La baronne parut à l’heure du dîner dans un élégant négligé d’une blancheur plus éblouissante que la neige récemment tombée. Elle avait un air fatigué et plein de langueur ; mais lorsqu’elle leva ses yeux noirs, en faisant entendre sa voix harmonieuse et voilée, une rougeur fugitive passa comme un nuage sur son teint de lys, et le feu d’un désir secret vint illuminer son regard. Elle me parut plus belle que jamais !

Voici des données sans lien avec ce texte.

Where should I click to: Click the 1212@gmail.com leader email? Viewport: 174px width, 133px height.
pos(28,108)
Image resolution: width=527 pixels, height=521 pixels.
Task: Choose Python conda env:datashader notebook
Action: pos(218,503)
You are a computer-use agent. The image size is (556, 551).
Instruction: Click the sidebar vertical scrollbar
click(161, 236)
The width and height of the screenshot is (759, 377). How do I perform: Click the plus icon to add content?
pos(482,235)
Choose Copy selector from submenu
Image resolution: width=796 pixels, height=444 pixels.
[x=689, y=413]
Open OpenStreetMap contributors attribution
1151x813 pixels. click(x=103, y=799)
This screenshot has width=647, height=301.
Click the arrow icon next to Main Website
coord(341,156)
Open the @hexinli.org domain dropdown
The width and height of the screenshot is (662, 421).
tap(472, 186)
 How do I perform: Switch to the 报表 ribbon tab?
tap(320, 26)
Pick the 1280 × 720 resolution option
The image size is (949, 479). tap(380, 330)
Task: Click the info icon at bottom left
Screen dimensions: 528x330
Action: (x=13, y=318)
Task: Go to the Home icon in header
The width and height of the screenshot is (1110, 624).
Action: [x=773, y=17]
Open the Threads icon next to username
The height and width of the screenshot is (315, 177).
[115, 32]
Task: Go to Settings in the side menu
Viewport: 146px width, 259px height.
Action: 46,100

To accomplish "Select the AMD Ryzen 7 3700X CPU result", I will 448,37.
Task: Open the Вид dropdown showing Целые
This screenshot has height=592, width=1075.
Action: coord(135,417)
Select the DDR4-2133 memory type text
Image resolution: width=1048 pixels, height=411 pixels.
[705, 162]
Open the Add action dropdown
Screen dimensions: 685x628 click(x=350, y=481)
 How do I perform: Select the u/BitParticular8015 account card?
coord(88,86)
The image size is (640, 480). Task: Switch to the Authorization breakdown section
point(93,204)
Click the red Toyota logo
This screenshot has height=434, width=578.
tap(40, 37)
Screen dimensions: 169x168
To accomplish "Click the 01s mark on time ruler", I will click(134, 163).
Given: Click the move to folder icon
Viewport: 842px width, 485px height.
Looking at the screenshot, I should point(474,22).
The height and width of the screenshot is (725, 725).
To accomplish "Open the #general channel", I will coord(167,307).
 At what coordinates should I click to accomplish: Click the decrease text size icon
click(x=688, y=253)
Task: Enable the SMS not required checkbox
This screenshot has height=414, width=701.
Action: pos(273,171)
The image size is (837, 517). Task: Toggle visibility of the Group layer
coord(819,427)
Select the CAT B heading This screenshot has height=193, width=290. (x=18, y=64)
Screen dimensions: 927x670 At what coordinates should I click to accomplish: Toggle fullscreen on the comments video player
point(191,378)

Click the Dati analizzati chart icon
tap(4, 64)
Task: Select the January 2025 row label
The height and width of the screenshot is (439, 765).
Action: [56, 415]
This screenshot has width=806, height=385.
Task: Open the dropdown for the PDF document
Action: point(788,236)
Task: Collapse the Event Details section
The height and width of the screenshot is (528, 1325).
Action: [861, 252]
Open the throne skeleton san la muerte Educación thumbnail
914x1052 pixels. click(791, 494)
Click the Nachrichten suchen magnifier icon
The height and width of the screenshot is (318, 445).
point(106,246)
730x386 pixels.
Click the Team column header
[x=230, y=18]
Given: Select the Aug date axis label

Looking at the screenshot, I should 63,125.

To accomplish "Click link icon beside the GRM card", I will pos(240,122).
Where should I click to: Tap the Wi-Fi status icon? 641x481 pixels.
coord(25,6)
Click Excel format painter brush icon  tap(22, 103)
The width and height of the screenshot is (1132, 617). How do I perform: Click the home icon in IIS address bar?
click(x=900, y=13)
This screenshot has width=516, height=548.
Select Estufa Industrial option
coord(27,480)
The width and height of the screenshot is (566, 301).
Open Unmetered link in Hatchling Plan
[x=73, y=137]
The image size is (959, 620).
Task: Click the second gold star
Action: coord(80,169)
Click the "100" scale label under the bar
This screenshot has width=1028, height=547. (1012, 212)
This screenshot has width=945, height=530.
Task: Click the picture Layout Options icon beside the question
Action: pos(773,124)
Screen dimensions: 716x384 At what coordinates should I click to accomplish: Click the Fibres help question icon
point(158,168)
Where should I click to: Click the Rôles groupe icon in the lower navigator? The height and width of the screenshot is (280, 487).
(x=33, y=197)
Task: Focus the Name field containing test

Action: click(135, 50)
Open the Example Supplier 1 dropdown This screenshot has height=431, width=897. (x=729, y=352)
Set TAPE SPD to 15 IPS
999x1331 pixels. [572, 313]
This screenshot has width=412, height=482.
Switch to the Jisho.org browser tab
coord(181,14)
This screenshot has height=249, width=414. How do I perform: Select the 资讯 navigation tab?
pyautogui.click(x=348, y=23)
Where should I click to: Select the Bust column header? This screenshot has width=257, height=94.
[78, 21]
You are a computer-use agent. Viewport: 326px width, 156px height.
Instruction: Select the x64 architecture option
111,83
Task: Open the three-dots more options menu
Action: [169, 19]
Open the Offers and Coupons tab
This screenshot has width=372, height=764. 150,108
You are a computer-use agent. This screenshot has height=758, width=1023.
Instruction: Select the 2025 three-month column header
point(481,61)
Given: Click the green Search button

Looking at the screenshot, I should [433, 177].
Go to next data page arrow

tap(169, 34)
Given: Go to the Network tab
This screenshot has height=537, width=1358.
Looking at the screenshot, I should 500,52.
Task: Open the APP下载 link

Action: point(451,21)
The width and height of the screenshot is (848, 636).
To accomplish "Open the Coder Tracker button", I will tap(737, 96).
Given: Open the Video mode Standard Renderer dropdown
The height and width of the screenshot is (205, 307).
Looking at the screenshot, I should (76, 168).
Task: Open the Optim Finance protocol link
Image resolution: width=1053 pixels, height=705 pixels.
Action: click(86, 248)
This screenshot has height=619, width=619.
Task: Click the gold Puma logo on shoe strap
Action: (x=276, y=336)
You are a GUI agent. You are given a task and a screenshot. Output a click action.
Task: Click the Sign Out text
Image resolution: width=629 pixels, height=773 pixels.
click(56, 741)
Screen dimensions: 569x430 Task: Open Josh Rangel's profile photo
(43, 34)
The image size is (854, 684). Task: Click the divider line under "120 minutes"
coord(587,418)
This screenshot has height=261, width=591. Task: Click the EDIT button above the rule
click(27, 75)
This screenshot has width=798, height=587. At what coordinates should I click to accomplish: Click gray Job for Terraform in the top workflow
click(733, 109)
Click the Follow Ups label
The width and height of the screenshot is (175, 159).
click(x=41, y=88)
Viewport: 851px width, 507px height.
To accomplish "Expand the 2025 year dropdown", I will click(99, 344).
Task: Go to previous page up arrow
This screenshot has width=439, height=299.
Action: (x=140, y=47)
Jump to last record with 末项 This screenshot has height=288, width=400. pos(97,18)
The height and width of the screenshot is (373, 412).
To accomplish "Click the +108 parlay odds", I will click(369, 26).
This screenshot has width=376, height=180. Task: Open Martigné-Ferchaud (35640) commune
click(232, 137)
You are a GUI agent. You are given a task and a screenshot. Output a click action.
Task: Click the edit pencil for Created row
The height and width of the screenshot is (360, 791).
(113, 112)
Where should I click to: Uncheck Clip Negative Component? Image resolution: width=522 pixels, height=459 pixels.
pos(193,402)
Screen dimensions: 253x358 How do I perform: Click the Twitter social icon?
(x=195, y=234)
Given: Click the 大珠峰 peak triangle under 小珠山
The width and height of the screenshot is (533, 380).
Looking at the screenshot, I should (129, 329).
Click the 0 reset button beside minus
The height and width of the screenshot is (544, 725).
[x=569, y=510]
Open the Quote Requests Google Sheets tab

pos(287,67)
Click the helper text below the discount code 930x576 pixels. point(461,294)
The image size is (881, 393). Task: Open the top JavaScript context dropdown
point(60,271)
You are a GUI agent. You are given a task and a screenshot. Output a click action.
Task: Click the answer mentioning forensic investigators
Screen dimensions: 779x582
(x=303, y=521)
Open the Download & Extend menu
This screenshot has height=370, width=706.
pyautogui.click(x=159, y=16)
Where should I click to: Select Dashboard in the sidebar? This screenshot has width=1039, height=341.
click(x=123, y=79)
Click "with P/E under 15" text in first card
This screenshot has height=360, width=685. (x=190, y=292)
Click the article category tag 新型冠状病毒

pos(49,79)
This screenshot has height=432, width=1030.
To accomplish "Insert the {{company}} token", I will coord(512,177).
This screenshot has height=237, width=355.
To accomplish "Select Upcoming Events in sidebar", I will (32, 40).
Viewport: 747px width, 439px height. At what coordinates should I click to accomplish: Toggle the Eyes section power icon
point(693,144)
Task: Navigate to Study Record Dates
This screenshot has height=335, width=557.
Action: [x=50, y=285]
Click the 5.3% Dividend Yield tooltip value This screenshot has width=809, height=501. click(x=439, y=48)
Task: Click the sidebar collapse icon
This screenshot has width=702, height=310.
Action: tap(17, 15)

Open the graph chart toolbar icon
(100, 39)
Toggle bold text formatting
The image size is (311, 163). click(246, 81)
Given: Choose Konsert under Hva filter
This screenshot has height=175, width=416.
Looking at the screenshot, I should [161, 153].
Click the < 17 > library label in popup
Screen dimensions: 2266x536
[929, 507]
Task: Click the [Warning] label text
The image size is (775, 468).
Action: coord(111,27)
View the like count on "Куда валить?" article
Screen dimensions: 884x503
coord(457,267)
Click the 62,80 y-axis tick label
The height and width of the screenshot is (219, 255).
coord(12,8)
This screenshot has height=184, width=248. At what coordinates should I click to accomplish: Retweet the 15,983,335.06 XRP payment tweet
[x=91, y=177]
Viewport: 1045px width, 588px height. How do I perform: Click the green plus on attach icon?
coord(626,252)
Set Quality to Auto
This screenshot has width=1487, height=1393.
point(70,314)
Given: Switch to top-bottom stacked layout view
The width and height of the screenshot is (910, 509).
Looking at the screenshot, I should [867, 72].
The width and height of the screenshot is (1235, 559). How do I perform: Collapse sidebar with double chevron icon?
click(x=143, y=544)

Qui peut définir les extravagances d’un jeune homme dont le sang bouillonne de la tête au cœur ! — L’amer courroux que le baron avait excité en moi, je le reportai sur Séraphine. Tout me paraissait concourir à une odieuse mystification, et j’avais à cœur de prouver que j’étais parfaitement de sang-froid et clairvoyant à l’excès. Pareil à un enfant boudeur, j’évitai les regards de la baronne, et je me dérobai aux poursuites de mademoiselle Adelheid, de sorte, qu’à ma satisfaction, je trouvai à me placer tout au bout de la salle, entre deux officiers avec qui je me mis à boire vaillamment.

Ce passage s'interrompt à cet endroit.